Я вожусь с кофейником. Попутно проволочной мочалкой сдираю чёрную мохнатую поросль на плите. Маша сварливо замечает:
— Ты потратила лишнюю спичку. Вторую конфорку можно было зажечь от огарка. Или от куска газеты, вон их на краю плиты целая стопа лежит.

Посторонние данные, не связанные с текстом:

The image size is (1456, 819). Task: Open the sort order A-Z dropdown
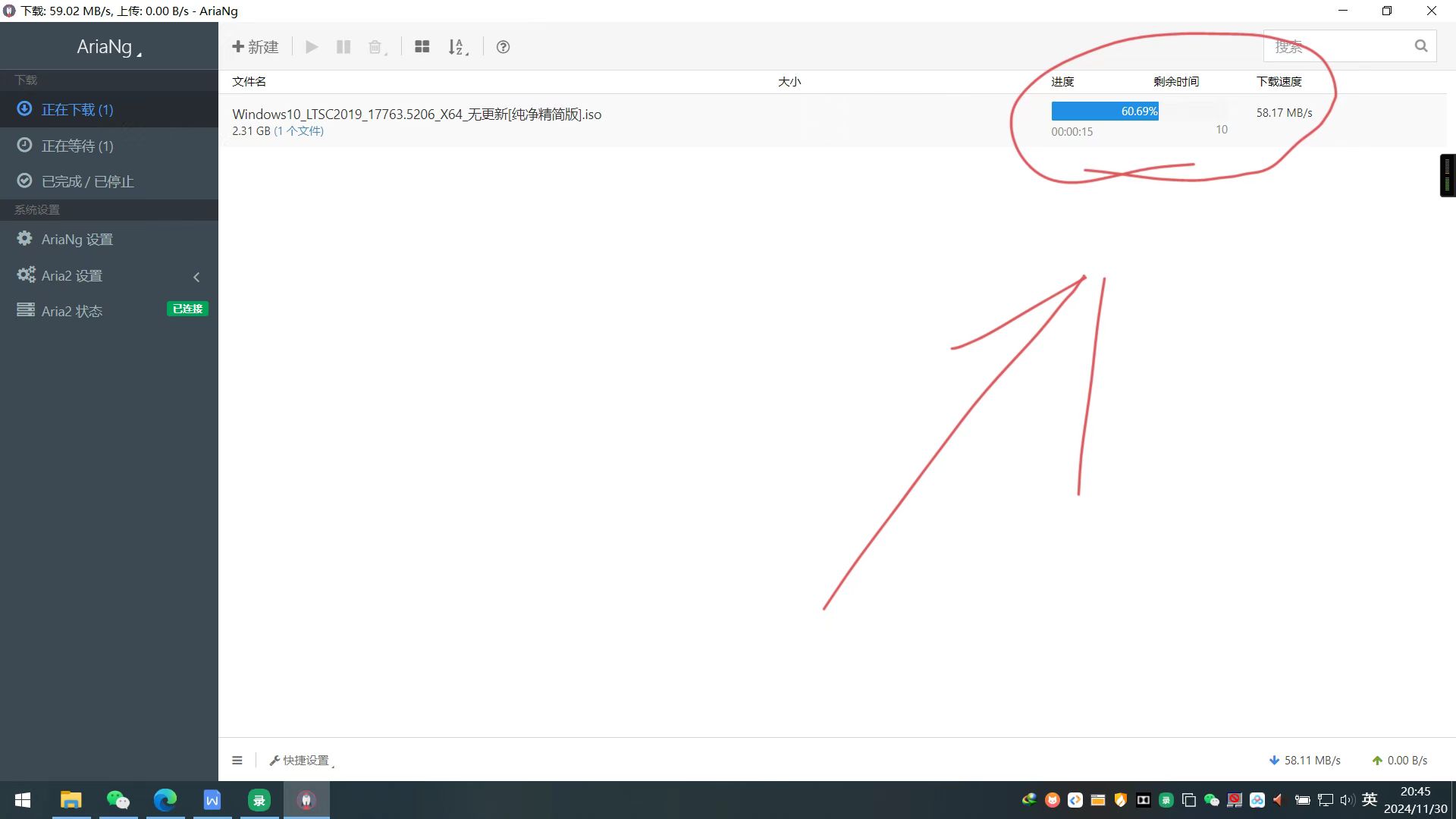[x=457, y=48]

— Когда-нибудь от куска газеты ты спалишь весь дом, мадам Плюшкина.
В начале каждого месяца моя подруга надевает очки-лупы, садится и составляет список: к кому пойдёт обедать сегодня, завтра — и так далее, в течение месяца. Не имей сто рублей — а имей сто друзей. Маше вполне хватает тридцати приятелей: по дням месяца. Главное, не перепутать и не повториться.
У неё кошкина пенсия — так наша страна ценит свою поэтическую элиту. Не удивительно, что Маша разделяет взгляды радикалов и давно влилась в плотные ряды «недовольных режимом». И я с ней заодно.
На митингах, рубя ладонью воздух, она читает в микрофон аллегорические стихи о возрождении России. В них она сравнивает европейцев с изнеженными, закормленными породистыми болонками. Они мягко спят, жирно едят и сладко пьют. Они расслаблены, рассироплены, и благостно и лениво взирают на этот мир с шёлковых подушек.
А наш народ, в Машином авторском представлении — умный, дрожащий от холода и голода «пёс безродный». Он не ждёт милостей от природы. Он вечно в тонусе, каждую минуту ждёт пакости с любой стороны: камня, пинка под зад, ковшика кипятка. Прицепленной к хвосту консервной банки, поимки и посадки на цепь к конуре, или облавы и смертельного укола догхантера. Или живодёрни.